A member of the Bank of England’s Monetary Policy Committee has warned that strong UK pay growth could limit the central bank’s ability to lower interest rates as much as expected this year. Megan Greene, one of the Bank’s top policymakers, said she is concerned that wages appear to be growing robustly again, which could hinder the fight against inflation.
In a speech in London, Greene noted that recent Bank of England surveys suggest employers are planning to hand out pay rises of 3.5% or more in 2023. This follows the latest official figures showing wage growth, excluding bonuses, weakened slightly to 4.5% between September and November, down from 4.6% in the previous three months.
Greene said a decline in wage growth “may have run its course”, posing a challenge for the Bank’s efforts to bring inflation back to its 2% target. Inflation reached 3.4% in December, up from 3.2% in November. The MPC member said she was “certainly sceptical” that productivity would rebound enough this year to offset the impact of consistent wage growth on inflation.
The Bank’s decision on when to next lower borrowing costs could also be affected by whether the US Federal Reserve cuts interest rates more aggressively than the Bank of England, Greene warned. This could cause US demand for UK exports to rebound, providing upward pressure on UK inflation.
The MPC member’s comments come as a separate Bank of England report concluded that the central bank had consistently underestimated the full effects of the inflation that followed the 2022 energy price shock caused by Russia’s invasion of Ukraine. The report found the Bank’s models had not anticipated the extent to which higher inflation in 2022 then led to households and businesses having higher inflation expectations, pushing for higher wages and adding to further inflationary pressures.
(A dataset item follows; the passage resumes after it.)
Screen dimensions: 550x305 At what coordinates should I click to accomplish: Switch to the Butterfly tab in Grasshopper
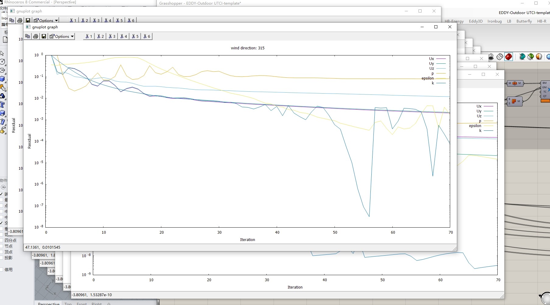pyautogui.click(x=524, y=21)
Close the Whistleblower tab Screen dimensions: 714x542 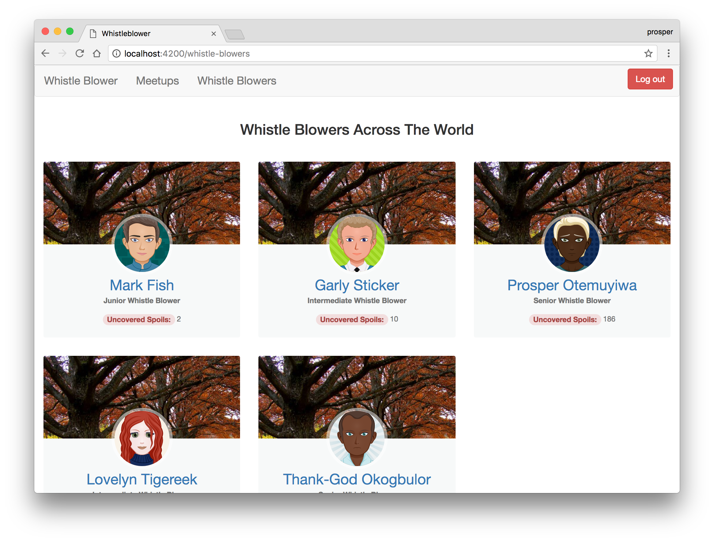coord(214,34)
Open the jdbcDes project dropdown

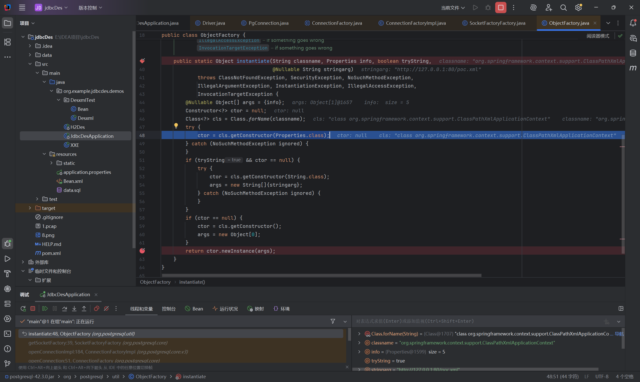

The Bank said it would try to improve its “modelling and understanding of key economic mechanisms, including the labour market, wage-price interactions and inflation expectations” to better comprehend the recent “inflation persistence”.
Additionally, a closely watched survey of UK business activity showed companies were reporting a sharp rise in costs in January, with the overall pace of inflation unchanged from December’s seven-month high. Businesses in manufacturing and services sectors were “overwhelmingly” linking rising costs to “elevated wage pressures”, along with increasing transport bills and raw material prices from suppliers.
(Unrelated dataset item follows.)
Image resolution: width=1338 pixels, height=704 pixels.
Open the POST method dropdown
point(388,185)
These cost pressures have led firms to make the greatest increase to their own prices in more than a year, the survey found. It also showed a “steep loss” of jobs among many respondents, especially in the hospitality sector, which many companies attributed to the government’s introduction of higher national insurance contributions and increases to the “national living wage”.
The survey has led City economists to reduce their expectations of the MPC making two interest rate cuts this year, with the first quarter-rate cut now not expected until June. The current base rate is 3.75%, after four cuts by the MPC in 2025.